──────── Data for processing

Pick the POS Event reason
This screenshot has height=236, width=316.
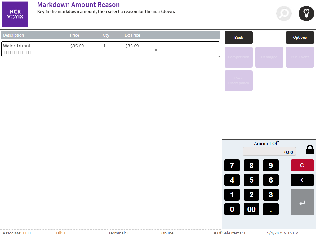[300, 57]
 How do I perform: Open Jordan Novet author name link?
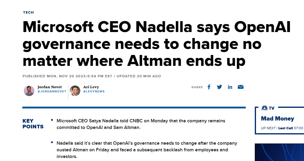(x=50, y=87)
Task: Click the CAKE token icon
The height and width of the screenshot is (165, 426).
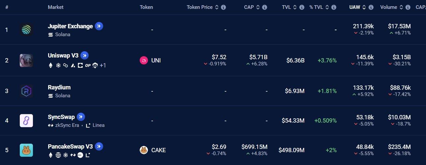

────────────────

• [Work to complete]: With the pictures left out, output all the entries exactly.

• [Exercise result]:
Pick the POS Event reason
This screenshot has height=236, width=316.
[300, 57]
 How do I perform: Open Jordan Novet author name link?
(x=50, y=87)
Task: Click the CAKE token icon
The height and width of the screenshot is (165, 426).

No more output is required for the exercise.